## ASSIGNMENT
The records that follow must be transcribed in full, without any change.

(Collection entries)
┏━━

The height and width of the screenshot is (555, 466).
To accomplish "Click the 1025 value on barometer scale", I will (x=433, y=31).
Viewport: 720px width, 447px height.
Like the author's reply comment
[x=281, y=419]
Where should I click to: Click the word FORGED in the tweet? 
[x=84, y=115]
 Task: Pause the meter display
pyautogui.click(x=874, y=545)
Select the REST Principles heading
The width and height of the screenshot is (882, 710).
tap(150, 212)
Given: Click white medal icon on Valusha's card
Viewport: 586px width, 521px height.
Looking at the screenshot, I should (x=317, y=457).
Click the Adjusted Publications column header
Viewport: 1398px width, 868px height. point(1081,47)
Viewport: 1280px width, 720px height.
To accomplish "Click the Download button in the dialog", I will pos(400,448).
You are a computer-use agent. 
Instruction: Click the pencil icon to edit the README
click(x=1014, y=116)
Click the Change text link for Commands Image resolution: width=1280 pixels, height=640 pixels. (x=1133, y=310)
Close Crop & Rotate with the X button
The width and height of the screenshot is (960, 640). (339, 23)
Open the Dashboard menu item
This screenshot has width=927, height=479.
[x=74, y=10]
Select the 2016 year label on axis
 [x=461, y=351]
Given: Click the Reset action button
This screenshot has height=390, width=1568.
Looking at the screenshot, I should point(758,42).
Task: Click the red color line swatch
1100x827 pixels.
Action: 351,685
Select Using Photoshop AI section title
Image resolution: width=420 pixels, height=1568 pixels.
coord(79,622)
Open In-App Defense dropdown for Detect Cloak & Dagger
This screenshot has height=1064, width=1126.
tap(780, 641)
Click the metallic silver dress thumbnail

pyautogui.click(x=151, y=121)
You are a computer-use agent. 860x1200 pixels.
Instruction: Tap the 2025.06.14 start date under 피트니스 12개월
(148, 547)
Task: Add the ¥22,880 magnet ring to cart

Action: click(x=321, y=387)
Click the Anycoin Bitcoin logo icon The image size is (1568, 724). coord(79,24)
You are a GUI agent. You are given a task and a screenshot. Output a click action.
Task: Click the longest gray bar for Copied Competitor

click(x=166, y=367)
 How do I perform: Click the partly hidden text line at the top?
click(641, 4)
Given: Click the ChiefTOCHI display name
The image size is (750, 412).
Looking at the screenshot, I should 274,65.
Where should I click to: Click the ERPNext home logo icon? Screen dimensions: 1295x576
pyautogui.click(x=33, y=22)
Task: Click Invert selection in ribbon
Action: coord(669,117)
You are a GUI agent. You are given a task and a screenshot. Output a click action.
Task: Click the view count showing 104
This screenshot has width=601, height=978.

┗━━

## TASK RESULT
The height and width of the screenshot is (555, 466).
To accomplish "Click the 1025 value on barometer scale", I will (x=433, y=31).
Viewport: 720px width, 447px height.
Like the author's reply comment
[x=281, y=419]
Where should I click to: Click the word FORGED in the tweet? 
[x=84, y=115]
 Task: Pause the meter display
pyautogui.click(x=874, y=545)
Select the REST Principles heading
The width and height of the screenshot is (882, 710).
tap(150, 212)
Given: Click white medal icon on Valusha's card
Viewport: 586px width, 521px height.
Looking at the screenshot, I should (x=317, y=457).
Click the Adjusted Publications column header
Viewport: 1398px width, 868px height. point(1081,47)
Viewport: 1280px width, 720px height.
To accomplish "Click the Download button in the dialog", I will pos(400,448).
You are a computer-use agent. 
Instruction: Click the pencil icon to edit the README
click(x=1014, y=116)
Click the Change text link for Commands Image resolution: width=1280 pixels, height=640 pixels. (x=1133, y=310)
Close Crop & Rotate with the X button
The width and height of the screenshot is (960, 640). (339, 23)
Open the Dashboard menu item
This screenshot has width=927, height=479.
[x=74, y=10]
Select the 2016 year label on axis
 [x=461, y=351]
Given: Click the Reset action button
This screenshot has height=390, width=1568.
Looking at the screenshot, I should point(758,42).
Task: Click the red color line swatch
1100x827 pixels.
Action: 351,685
Select Using Photoshop AI section title
Image resolution: width=420 pixels, height=1568 pixels.
coord(79,622)
Open In-App Defense dropdown for Detect Cloak & Dagger
This screenshot has height=1064, width=1126.
tap(780, 641)
Click the metallic silver dress thumbnail

pyautogui.click(x=151, y=121)
You are a computer-use agent. 860x1200 pixels.
Instruction: Tap the 2025.06.14 start date under 피트니스 12개월
(148, 547)
Task: Add the ¥22,880 magnet ring to cart

Action: click(x=321, y=387)
Click the Anycoin Bitcoin logo icon The image size is (1568, 724). coord(79,24)
You are a GUI agent. You are given a task and a screenshot. Output a click action.
Task: Click the longest gray bar for Copied Competitor

click(x=166, y=367)
 How do I perform: Click the partly hidden text line at the top?
click(641, 4)
Given: Click the ChiefTOCHI display name
The image size is (750, 412).
Looking at the screenshot, I should 274,65.
Where should I click to: Click the ERPNext home logo icon? Screen dimensions: 1295x576
pyautogui.click(x=33, y=22)
Task: Click Invert selection in ribbon
Action: coord(669,117)
You are a GUI agent. You are given a task and a screenshot. Output a click action.
Task: Click the view count showing 104
This screenshot has width=601, height=978.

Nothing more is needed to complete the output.